→ **Extrait fourni**
--------------------

Aya de Yopougon

Aya de Yopougon de Marguerite Abouet et Clément Oubrerie, par Anne Crémieux

En sortie le 17 juillet sur les écrans français.

La version filmée d'Aya de Yopougon est très attendue par les nombreux fans de la BD éponyme. Loin du misérabilisme et des généralités sur tout un continent, le petit quartier de Yopougon constitue la micro-société par excellence. Se côtoient les pauvres et les nantis, les durs et les mous, les beaux gosses et les binoclards, les naïves et les fortes têtes. Tout le monde se retrouve régulièrement pour faire la fête, quand ça ne se finit pas en bagarre alcoolisée. Quoi de plus logique que de voir tout ce beau monde créé par Marguerite Abouet et mis en image par Clément Oubrerie se mouvoir à l'écran ? Aya et ses copines, les copains des copines, les parents des copains et les copains des parents : on n'attendait que ça, de les voir bouger, deh ! Et de les entendre aussi. Car si la bande dessinée a été applaudie pour son humour et sa vision rafraîchissante de ce quartier d'Abidjan des années soixante-dix, sa richesse tient aussi au langage authentique qui s'offre au monde francophone (chaque volume est agrémenté d'un glossaire) et à l'ambiance cinétique et musicale qui s'en dégage. Or le film d'animation peut exploiter ces atouts encore plus directement que la bande dessinée.

--------------------

→ **Lignes de données**
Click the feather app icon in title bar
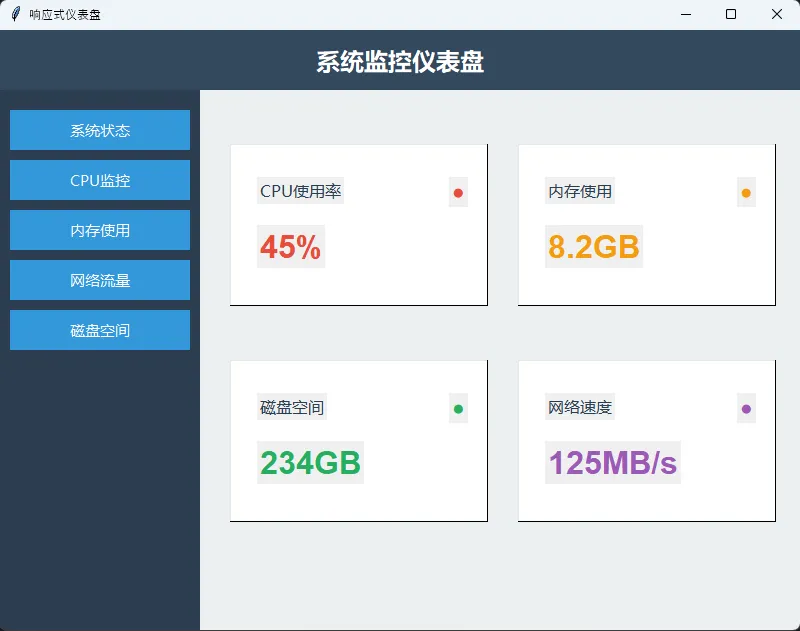[16, 14]
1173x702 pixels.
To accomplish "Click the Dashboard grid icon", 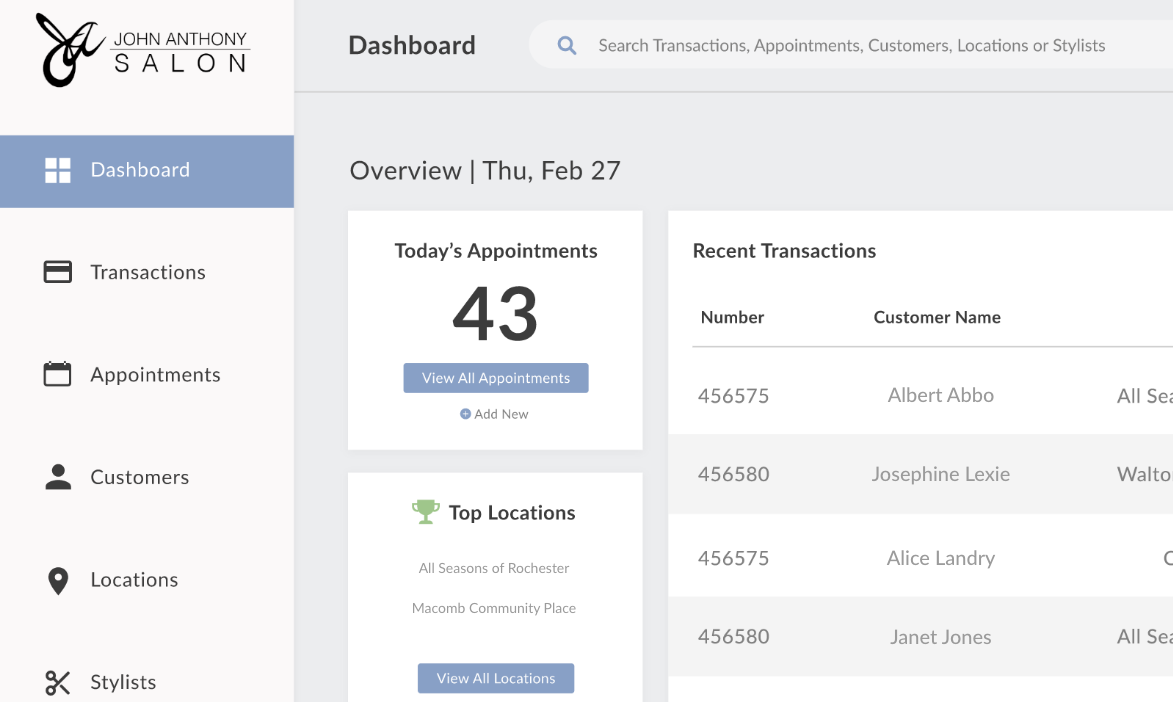I will pyautogui.click(x=58, y=170).

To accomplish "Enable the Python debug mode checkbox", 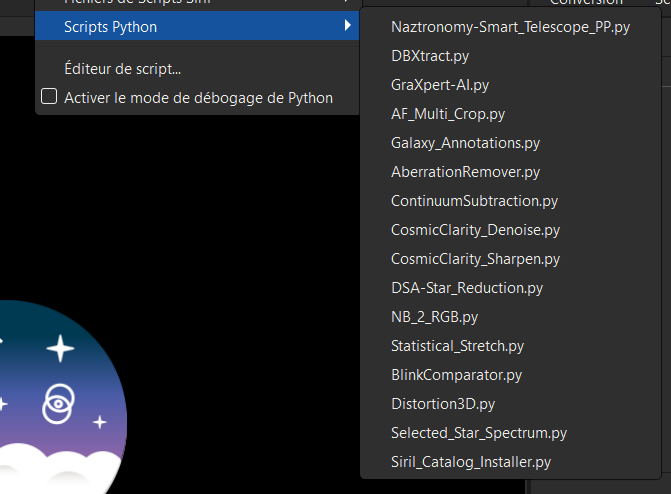I will pos(48,98).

--------------------

→ **La consigne**
Pour chaque affirmation, indiquez par oui ou non si elle correspond à l'extrait fourni, et recopiez mot pour mot le passage qui le prouve. (a) Le film sort le 17 juillet en France. (b) La bande dessinée se passe dans un quartier d'Abidjan des années quatre-vingt. (c) Chaque volume de la bande dessinée contient un glossaire. Vous n'avez pas besoin des lignes pour ce travail.

→ **Résultat**
(a) Oui : « En sortie le 17 juillet sur les écrans français. »
(b) Non : « ce quartier d'Abidjan des années soixante-dix »
(c) Oui : « chaque volume est agrémenté d'un glossaire »